Indiana made several runs late in Thursday’s game, and yet, Iowa withstood all of them, thanks largely to the dead-eye shooting of junior point guard Jordan Bohannon, who made five 3-point baskets and scored Iowa’s final 11 points.

It was the kind of circumstance in which last year’s team probably would have buckled under the pressure in a hostile environment.

But as Thursday's game showed, this is a different Iowa team and a different season.

“I think it’s maturity and understanding the necessity of following a game plan on the road against a really explosive team,” Iowa coach Fran McCaffery said when asked after Thursday’s game about what kept Iowa from buckling.

Iowa flirted with a win at Indiana last season, but fell apart down the stretch and lost 77-64 in the first conference road game.

“They had a run in the first half, they had a run in the second half, difference in the game,” McCaffery said.

The difference in Thursday’s game is that Iowa had enough players rise to the occasion. Not all of the starters played well as center Luka Garza only scored four points while being plagued by foul problems, and junior guard Isaiah Moss was held scoreless for the second consecutive game.

So for Iowa to have won a Big Ten road game with two starters combining for just four points says a lot about this team’s character, talent and resolve.

Junior forward Tyler Cook had a huge impact in Thursday’s victory with 21 points, seven rebounds and four assists. The St. Louis native was patient and persistent at the same time.

And he was unselfish.

I’ll admit that before the season I wondered if Cook’s desire to play in the NBA would conflict with what Iowa wanted to accomplish on a game-by-game basis.

He sometimes tries to force the issue and plays too much on the perimeter. But for the most part, the 6-foot-9, 250-pound Cook has operated within the framework of the offense, has been a willing distributor and a force near the basket.

Cook is living in the moment more than thinking of the future, and that’s significant in building team chemistry on and off the court.

“He’s playing the game at his pace right now, but he’s also really quick and really powerful,” McCaffery said. “It’s a lethal combination.

“Sometimes, he gets into trouble when he goes to fast. But tonight, he used his quickness and he played at his pace and he does a great job of recognizing when the double team comes and when it doesn’t, and what he’s got to do when it comes. He’s a willing passer. So that’s what makes it easy for us to run our offense through him.”

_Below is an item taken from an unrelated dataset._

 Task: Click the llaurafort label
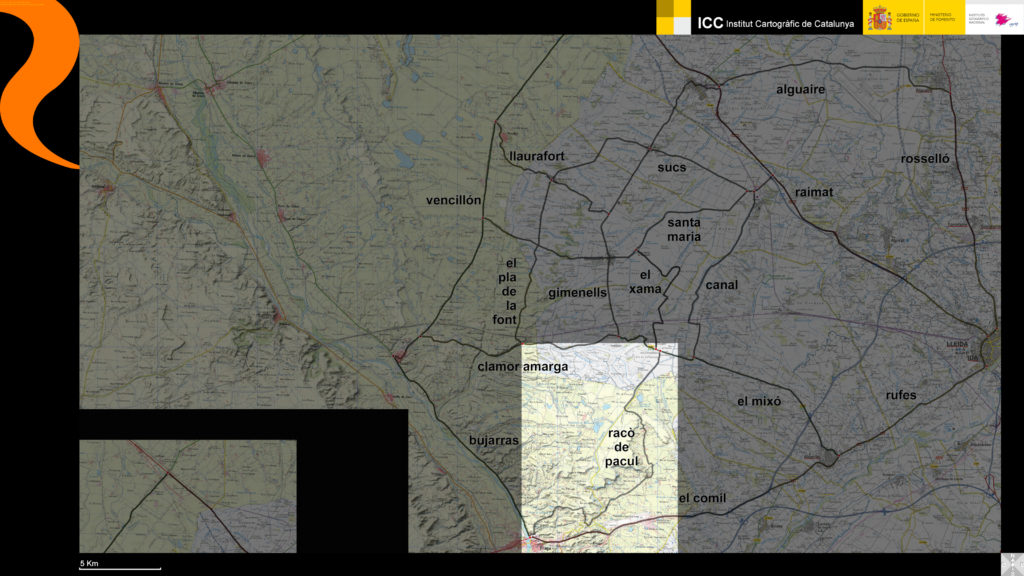pos(537,156)
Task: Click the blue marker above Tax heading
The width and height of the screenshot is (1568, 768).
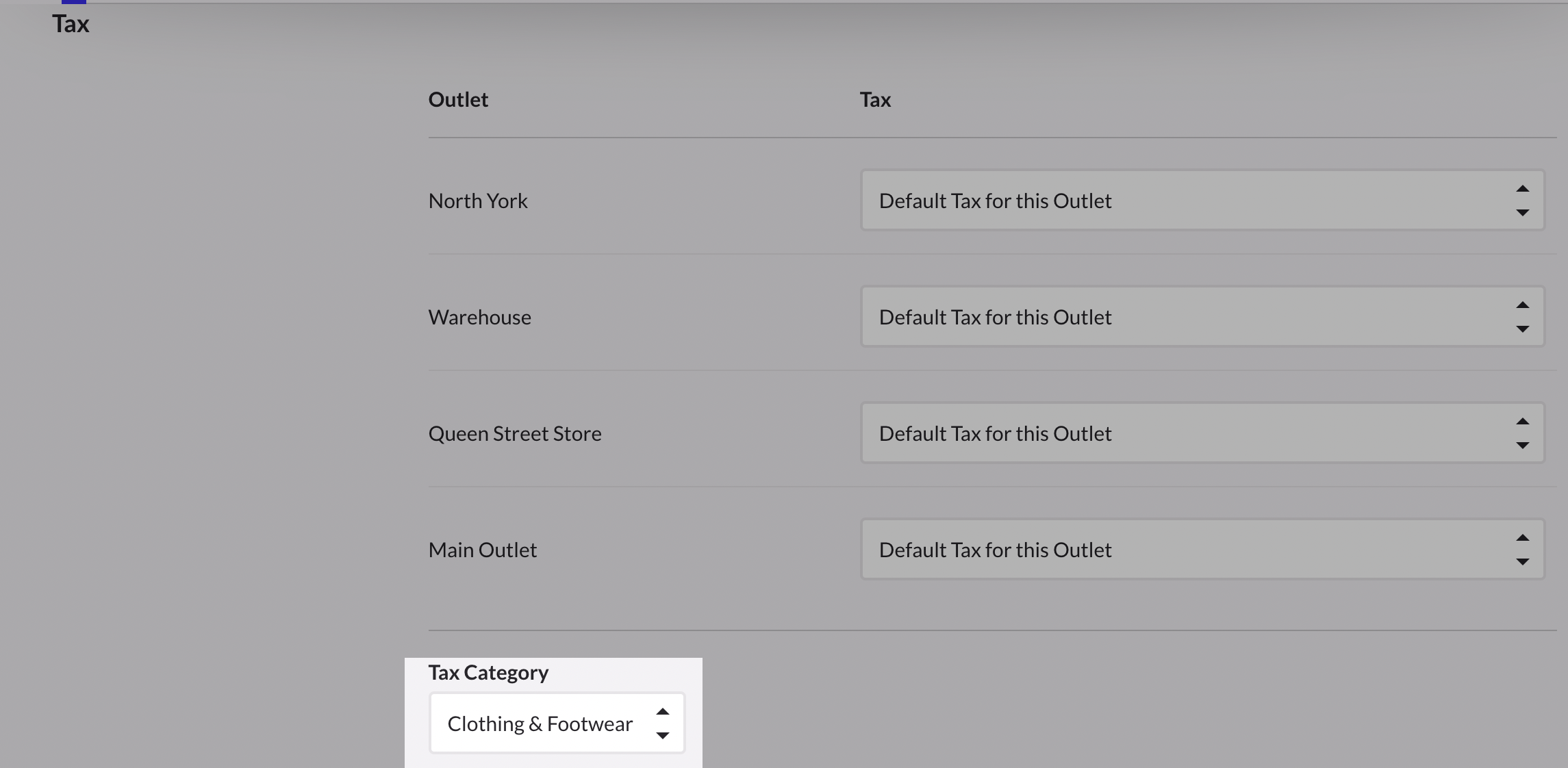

Another key to Iowa’s turnaround, of course, has been the addition of 6-6 freshman Joe Wieskamp. The Muscatine native scored 13 points in Thursday’s game, including 12 in the first half on four 3-point baskets.

Wieskamp has scored in double figures in 15 games, including in seven of the last nine games, and has grabbed at least seven rebounds in eight games. He also brings a toughness to defense, and this team so desperately needed that after what happened last season.

Iowa should be favored in at least five of its final eight games, the exceptions being at Ohio State, at Wisconsin and maybe at Nebraska in the regular-season finale, but the Cornhuskers are struggling.

McCaffery was asked about the significance of winning at Indiana and he gave the perfect answer by saying it just makes the next game bigger.

The victory also moved the 59-year old McCaffery ahead of Lute Olson into second place on Iowa's all-time wins list with 169 victories.

I thought McCaffery had a chance to pass Olson this season, but didn't think it would happen in the 23rd game of the season. 

Iowa is poised to make the NCAA Tournament after failing to do so in each of the past two seasons, and that clearly exceeds my expectations for this team.

There still is work to do, but Iowa is now playing for a higher seed in the Big Dance barring a late-season collapse.

The Hawkeyes have collapsed before under McCaffery, but this season just feel different because the team has so much experience and multiple scorers and shooters.

It also values defense and the players all seem to have a mutual respect and admiration for each other.

So in other words, the current Iowa team is way better than I expected.